WHAT IS BEING ASKED:
Set down, exactly and with nothing added, the lines running from the one that holds "Click About Microsoft Word" to the final line of the records. Pictures stay out of the copy.

━━ SUPPLIED ENTRIES ━━

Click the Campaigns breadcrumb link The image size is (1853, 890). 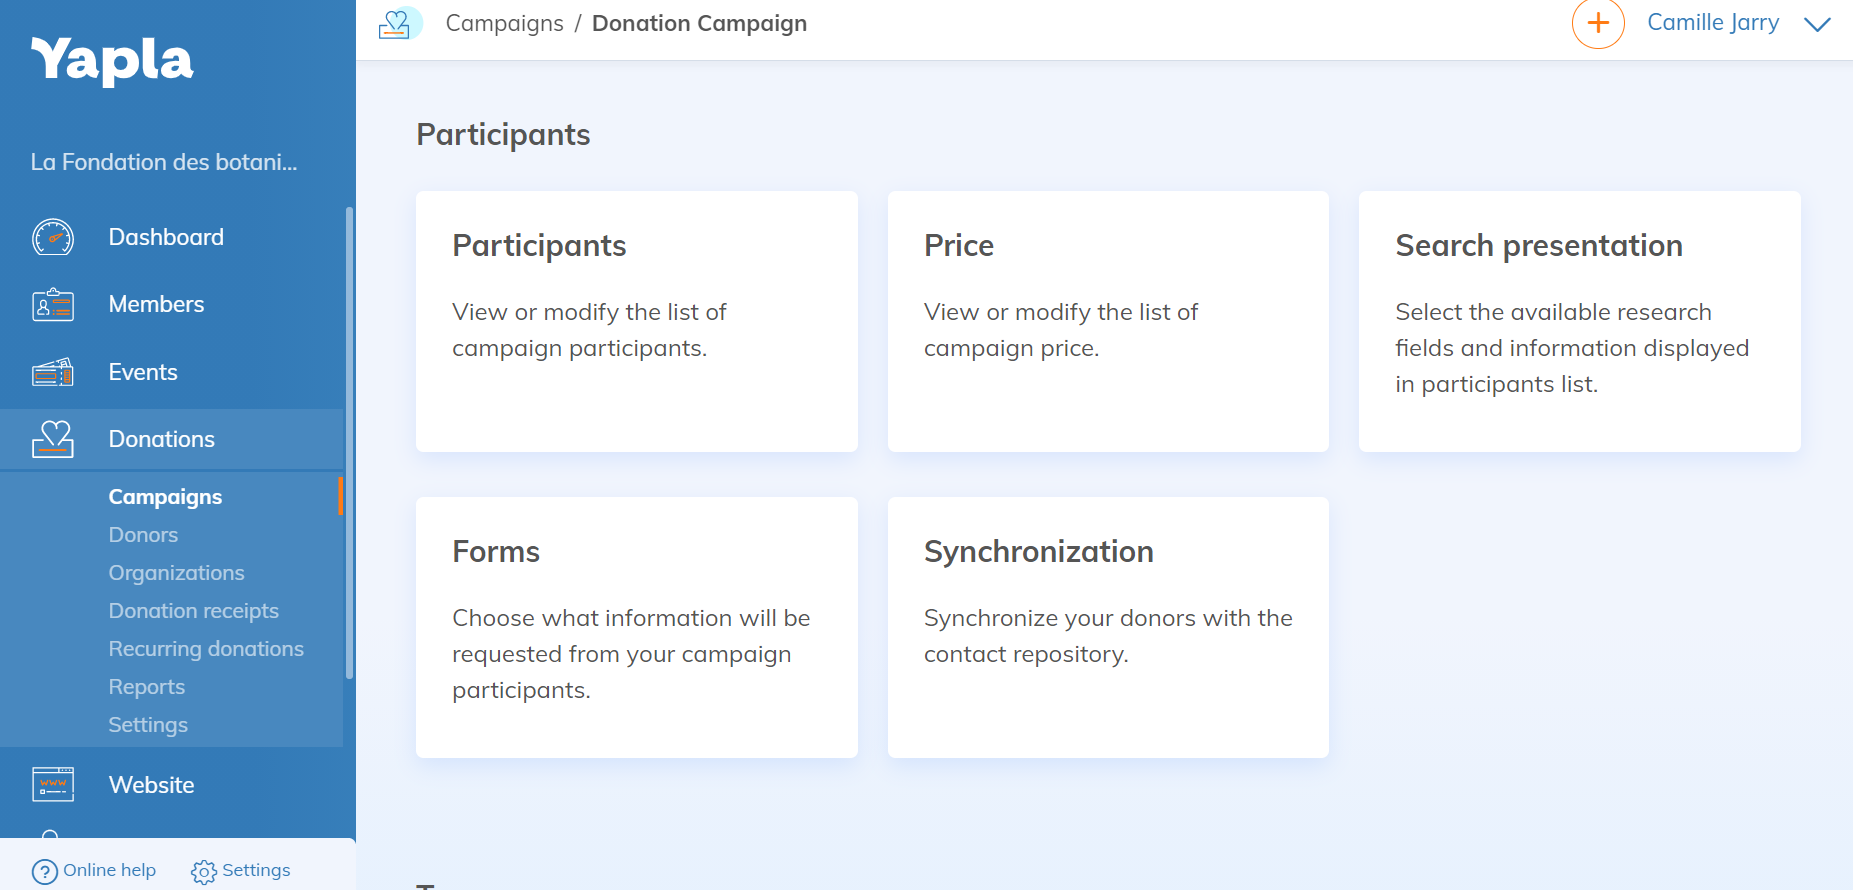pos(504,23)
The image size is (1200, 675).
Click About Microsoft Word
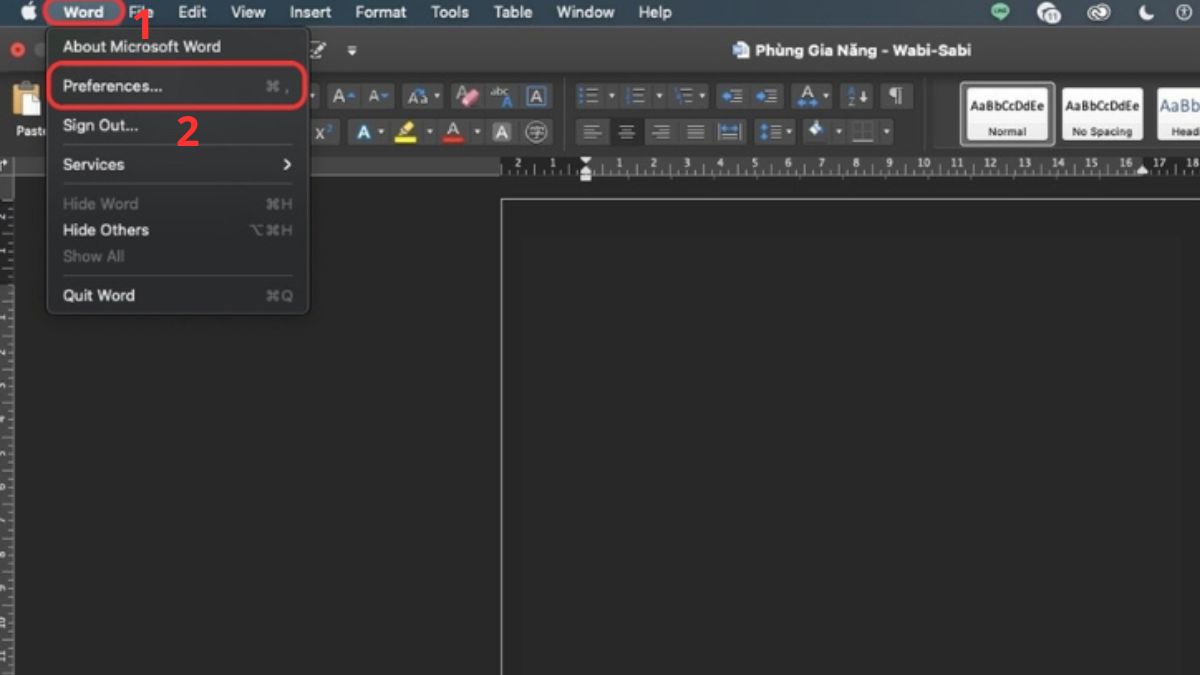pyautogui.click(x=142, y=46)
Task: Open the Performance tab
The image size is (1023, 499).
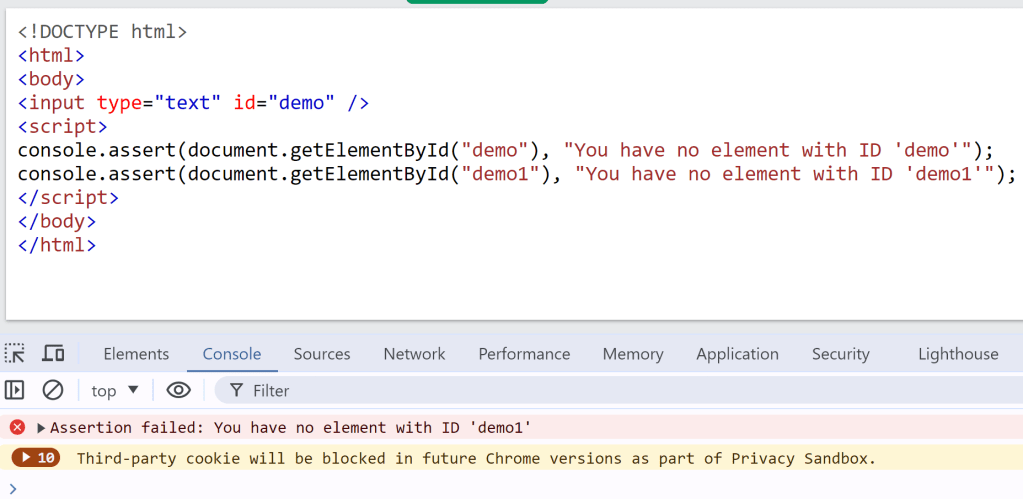Action: pyautogui.click(x=524, y=354)
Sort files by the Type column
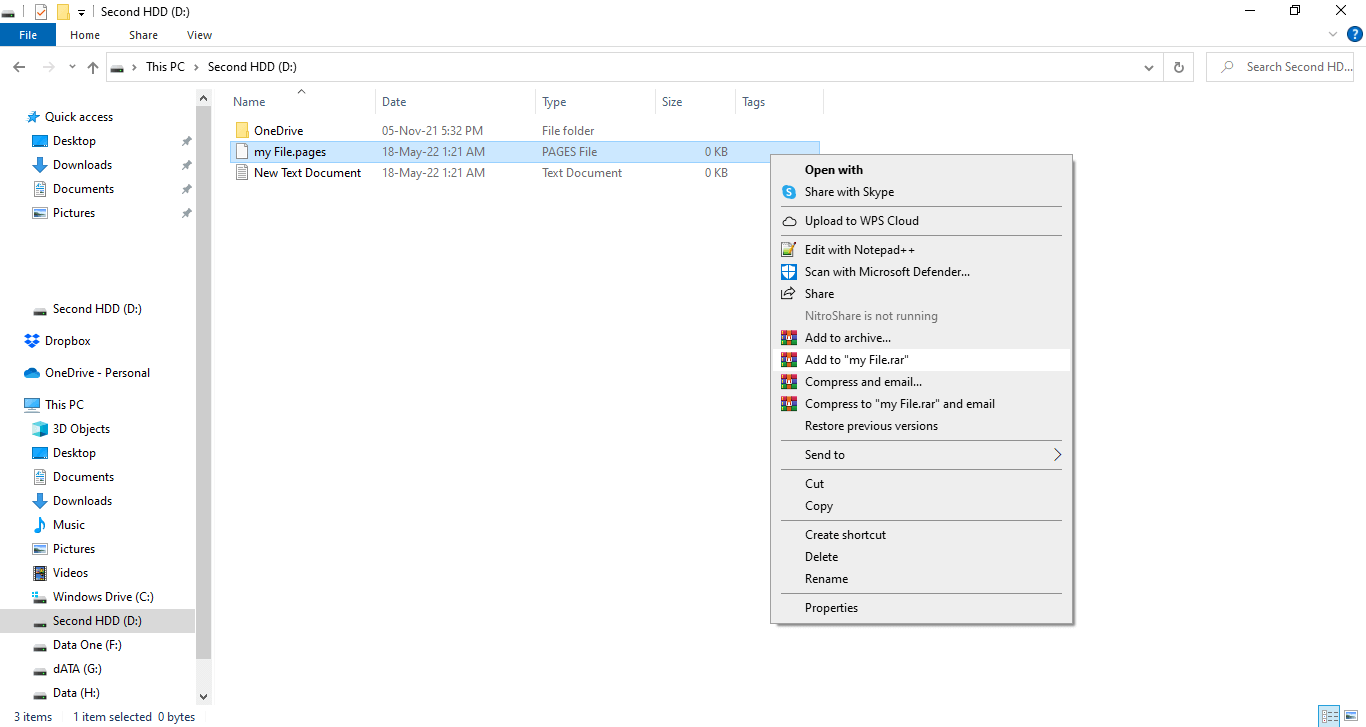The height and width of the screenshot is (727, 1366). [x=554, y=102]
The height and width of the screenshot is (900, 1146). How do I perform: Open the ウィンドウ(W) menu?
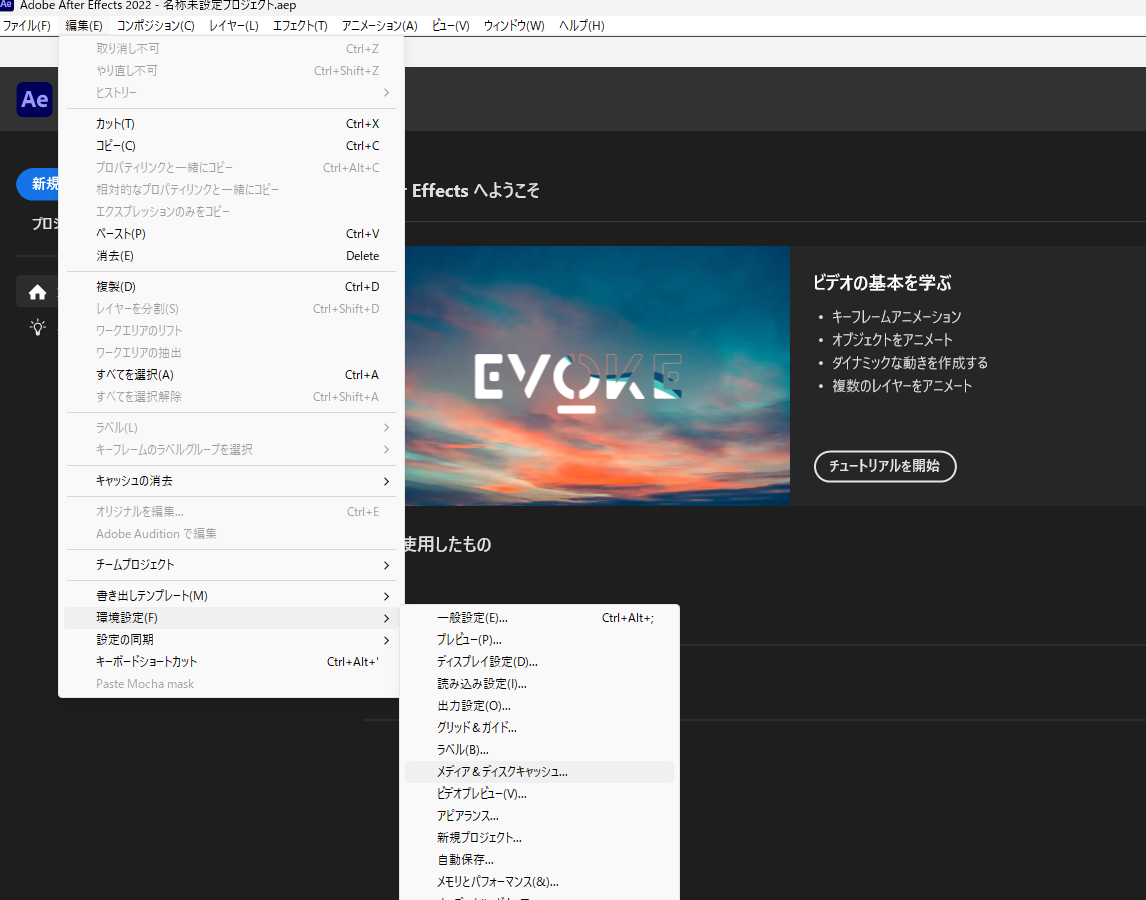(x=514, y=25)
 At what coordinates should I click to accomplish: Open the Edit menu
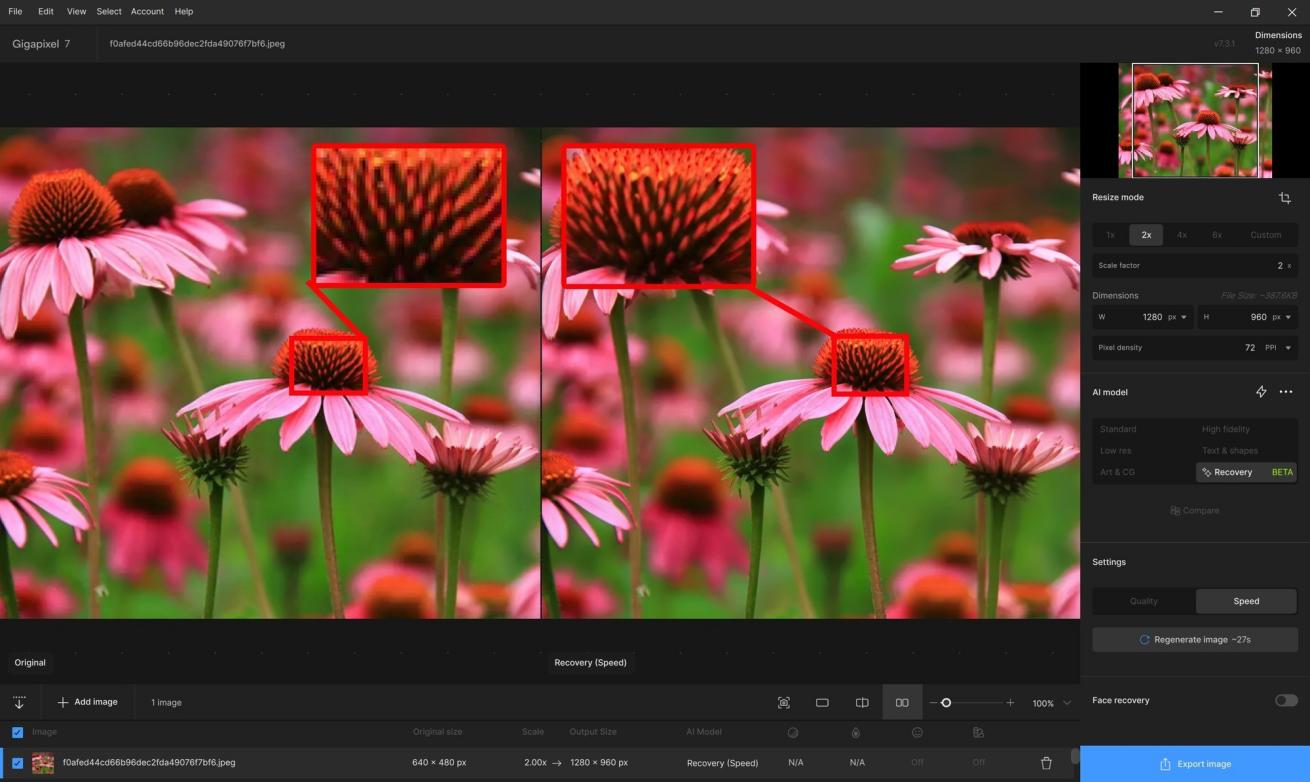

━━━

WRITTEN SOLUTION:
Click About Microsoft Word
pyautogui.click(x=142, y=46)
Task: Open the Performance tab
The image size is (1023, 499).
Action: pyautogui.click(x=524, y=354)
Sort files by the Type column
The height and width of the screenshot is (727, 1366). [x=554, y=102]
The height and width of the screenshot is (900, 1146). How do I perform: Open the ウィンドウ(W) menu?
(x=514, y=25)
 At what coordinates should I click to accomplish: Open the Edit menu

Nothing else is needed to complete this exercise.